# Wheat Beer Recipe



## Keifer (7/5/06)

Using one of these with 500gm LDME + 300gm Dextrose, i've got 300gm of cracked cara pils as well, do these mix well ? 

Cheers,
Keith


----------



## Tony (7/5/06)

mate dont wory about the carapils..... it needs to be mashed with malted grain. It wont work in a steep like crystal or other darker grain.

go with the DLME and dex but for a true wheat beer the flavor comes from a true wheat yeast such as 3068 or 3333.

its the banana and clove aspect that makes it what it is.
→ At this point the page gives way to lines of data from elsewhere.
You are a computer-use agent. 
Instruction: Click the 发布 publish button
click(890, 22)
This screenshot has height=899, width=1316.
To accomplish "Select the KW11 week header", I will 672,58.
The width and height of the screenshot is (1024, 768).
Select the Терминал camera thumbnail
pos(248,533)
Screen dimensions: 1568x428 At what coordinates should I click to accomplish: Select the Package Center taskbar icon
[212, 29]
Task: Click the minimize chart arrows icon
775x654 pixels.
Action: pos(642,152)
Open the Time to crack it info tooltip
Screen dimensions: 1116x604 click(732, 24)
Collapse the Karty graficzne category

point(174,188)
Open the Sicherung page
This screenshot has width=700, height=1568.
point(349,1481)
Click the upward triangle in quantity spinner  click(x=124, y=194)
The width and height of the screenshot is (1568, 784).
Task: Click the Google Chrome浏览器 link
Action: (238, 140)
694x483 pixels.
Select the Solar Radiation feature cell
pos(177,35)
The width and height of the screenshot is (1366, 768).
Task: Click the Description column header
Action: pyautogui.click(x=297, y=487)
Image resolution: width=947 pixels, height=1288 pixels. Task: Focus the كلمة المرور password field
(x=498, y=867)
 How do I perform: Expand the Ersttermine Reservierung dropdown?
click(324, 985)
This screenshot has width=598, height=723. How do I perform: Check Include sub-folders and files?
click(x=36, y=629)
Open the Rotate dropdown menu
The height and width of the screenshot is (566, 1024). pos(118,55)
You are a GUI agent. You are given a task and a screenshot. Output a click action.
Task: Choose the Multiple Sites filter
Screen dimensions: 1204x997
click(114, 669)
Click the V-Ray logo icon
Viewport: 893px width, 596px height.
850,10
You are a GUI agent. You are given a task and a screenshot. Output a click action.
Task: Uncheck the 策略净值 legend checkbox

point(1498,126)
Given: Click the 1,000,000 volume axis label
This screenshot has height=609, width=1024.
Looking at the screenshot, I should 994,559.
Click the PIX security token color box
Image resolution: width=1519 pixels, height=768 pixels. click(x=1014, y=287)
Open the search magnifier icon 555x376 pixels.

i cant coment on the yeast in the kit.... i havnt tried it. I mostly used liquids when i was doing kits.

give it a go as is but dont use the carapils unless your going to mash it with malted grain. Otherwise your just adding unconverted starch. you might as well chuck in a cup of plain flour....... it will have the same effect, white hazy mess.

cheers


----------



## Mr Bond (7/5/06)

Tony said:


> mate dont wory about the carapils..... it needs to be mashed with malted grain. It wont work in a steep like crystal or other darker grain.
> 
> 
> 
> ...



Carapils is a specialty grain Tony and doesn't require mashing.

I used it in the Extract + specialty days.

This is lifted from the grumpys brew shop,and I'm sure they would know their stuff.

CaraPils
EBC = 3-5 Use 5% to 10% for improved body and head retention. Ideal for European Pilsener styles or for adding body without adding colour. Also known as dextrin malt or carapils. NO MASH REQUIRED  

And totally agree with the yeast thing.K97 is supplied with this can from memory and is not a wheat strain. A coopers reculture from pale ale would be more suitable than dry ,but you can't beat a true weizen strain as tony points out.

Cheers dave


----------



## Ross (7/5/06)

Yep, as Brauluver says, carapils does not need mashing.

I wouldn't bother with it in a wheat beer though; it's main attribute is giving you better head retention, but a wheat beer will give you a great head without any help - won't do any harm though...

cheers Ross


----------



## Kai (7/5/06)

I consider carapils' main attribute to be increasing body, I've found that more noticeable than the increased head retention. And it's also another good reason not to use it in this instance, as malt extract typically attenuates poorer than an all-grain beer, in my experience.


----------



## Keifer (7/5/06)

HMmmm i think i'll be ordering my first liquid yeast then...

You guys are champs, thanks for the info, i'll leave the cara pils on the shelf and use it for my next beer as im in no hurry. First keg is on tap as of yesterday with my second gassed in the fridge and third just about finished in the primary


----------



## Mr Bond (7/5/06)

Apprentice_Brewer said:


> HMmmm i think i'll be ordering my first liquid yeast then...
> 
> You guys are champs, thanks for the info, i'll leave the cara pils on the shelf and use it for my next beer as im in no hurry. First keg is on tap as of yesterday with my second gassed in the fridge and third just about finished in the primary
> [post="124954"][/post]​



This link May help,and its worth the dollars for the authentic flava :excl:


----------



## Keifer (7/5/06)

I'll probably go for the 3333 just for the high flocculation coz im a newbie!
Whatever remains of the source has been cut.